大阪府と大阪市の水道事業統合構想に絡み、大阪市を除く府内42市町村は30日、臨時首長会議を開き、府市の水道統合に反対したうえで、大阪市を除いた市町村で府水道部の事業を継承する一部事務組合(企業団)を平成23年4月に結成することを正式に決めた。府内の水道料金をめぐっては、府水道部が今春から卸値を下げる方針を出しているが、会議の開催を呼びかけた竹山修身堺市長は同日、「企業団になれば、さらなる値下げが可能」と言及。将来的には大阪市にも企業団への参加を呼びかける意向を明らかにした。

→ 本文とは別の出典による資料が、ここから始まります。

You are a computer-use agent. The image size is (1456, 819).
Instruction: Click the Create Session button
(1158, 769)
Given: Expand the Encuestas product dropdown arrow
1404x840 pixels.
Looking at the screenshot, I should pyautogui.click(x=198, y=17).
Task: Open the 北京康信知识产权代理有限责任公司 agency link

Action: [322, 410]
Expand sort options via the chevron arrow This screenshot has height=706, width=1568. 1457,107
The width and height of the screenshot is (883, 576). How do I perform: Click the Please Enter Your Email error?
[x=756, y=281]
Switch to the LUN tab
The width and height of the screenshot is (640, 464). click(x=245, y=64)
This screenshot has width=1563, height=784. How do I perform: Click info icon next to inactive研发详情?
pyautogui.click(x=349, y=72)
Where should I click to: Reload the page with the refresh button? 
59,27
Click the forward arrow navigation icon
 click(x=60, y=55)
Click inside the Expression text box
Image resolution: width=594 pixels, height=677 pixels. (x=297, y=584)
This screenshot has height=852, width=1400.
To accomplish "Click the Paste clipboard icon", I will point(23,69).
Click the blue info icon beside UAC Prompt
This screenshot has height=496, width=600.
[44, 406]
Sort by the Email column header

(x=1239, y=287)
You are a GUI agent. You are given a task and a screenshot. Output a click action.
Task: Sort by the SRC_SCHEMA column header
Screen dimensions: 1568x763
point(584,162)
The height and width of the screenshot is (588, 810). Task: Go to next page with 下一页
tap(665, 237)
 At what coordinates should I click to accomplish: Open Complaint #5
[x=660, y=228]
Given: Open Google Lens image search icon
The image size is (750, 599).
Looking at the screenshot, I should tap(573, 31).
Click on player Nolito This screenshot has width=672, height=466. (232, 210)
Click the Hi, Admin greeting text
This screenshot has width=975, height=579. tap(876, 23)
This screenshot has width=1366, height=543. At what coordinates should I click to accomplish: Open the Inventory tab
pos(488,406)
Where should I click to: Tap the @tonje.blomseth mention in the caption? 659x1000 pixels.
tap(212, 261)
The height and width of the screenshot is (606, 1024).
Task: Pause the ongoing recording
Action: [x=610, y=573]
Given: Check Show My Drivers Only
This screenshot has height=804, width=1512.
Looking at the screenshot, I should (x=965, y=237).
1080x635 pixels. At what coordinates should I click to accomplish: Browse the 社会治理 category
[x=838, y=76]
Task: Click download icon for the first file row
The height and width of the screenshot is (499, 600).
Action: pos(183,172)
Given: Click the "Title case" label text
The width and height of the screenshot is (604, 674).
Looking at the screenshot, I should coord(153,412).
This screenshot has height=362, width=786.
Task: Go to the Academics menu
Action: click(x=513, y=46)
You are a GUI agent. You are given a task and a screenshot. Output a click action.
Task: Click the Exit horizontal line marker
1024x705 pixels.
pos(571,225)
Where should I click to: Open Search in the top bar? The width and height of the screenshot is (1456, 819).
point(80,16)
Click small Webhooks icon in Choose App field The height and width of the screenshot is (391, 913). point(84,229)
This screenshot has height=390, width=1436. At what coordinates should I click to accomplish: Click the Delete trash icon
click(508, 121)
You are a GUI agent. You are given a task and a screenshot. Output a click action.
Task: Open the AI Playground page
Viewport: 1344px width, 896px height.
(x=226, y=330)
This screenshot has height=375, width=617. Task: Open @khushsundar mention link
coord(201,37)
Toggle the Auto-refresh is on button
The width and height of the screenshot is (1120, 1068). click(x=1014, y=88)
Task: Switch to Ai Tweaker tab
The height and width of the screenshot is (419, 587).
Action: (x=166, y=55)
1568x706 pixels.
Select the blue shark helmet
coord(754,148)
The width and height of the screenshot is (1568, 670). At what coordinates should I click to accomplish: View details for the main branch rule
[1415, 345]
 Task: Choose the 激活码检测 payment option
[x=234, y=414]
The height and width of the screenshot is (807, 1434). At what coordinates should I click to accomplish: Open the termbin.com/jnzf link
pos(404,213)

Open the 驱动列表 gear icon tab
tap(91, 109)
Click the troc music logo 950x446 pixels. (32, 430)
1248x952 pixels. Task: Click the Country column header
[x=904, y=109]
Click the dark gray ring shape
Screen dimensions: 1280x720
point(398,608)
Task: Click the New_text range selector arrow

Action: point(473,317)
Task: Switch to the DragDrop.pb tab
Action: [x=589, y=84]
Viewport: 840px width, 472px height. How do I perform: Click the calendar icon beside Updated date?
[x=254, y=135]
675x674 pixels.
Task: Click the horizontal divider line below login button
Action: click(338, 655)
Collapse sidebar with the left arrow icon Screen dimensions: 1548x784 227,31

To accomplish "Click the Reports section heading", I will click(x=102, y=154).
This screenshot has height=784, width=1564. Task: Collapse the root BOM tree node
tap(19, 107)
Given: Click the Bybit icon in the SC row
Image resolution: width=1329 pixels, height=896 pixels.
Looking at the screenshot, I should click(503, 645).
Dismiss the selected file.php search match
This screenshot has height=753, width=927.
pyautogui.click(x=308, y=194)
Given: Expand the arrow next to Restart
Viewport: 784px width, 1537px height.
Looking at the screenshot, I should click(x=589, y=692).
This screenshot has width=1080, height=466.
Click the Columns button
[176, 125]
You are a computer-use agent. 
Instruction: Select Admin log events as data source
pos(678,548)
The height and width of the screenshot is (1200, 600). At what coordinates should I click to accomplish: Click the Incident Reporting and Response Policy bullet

 会議には、大阪市を除く府内42市町村の首長や水道事業の管理者らが出席。大阪市を中心にして府内全域の水道事業を運営する「コンセッション方式」について「42市町村の意見が無視される」など否定的な意見が相次ぐ一方、企業団方式については「効率化による料金値下げが可能」といった理由で賛成意見が集まり、全会一致で企業団結成が決まった。

 水道事業には、水源から取水し、浄水したうえで家庭などに給水する工程があり、大阪市を除く市町村は、府水道部が取水、浄水、市町村が給水を担当している。企業団結成で府水道部の組織は解消され、市町村が共同して取水、浄水を担当することになる。

 また、4人家族の平均的な1カ月の水道使用量(20立方メートル)の料金は府内で最も高い能勢町が4552円であるのに対し、吹田市は1937円と格差の課題もあるが、府市長会長の倉田薫池田市長は「企業団の結成で、料金格差を解消できる可能性も出てきた」と語った。

 一方、府市の水道事業統合構想が決裂したことを受け、大阪市の平松邦夫市長は「市町村が(大阪市と)異なる判断をしたということで、評価は控えたい」とコメントした。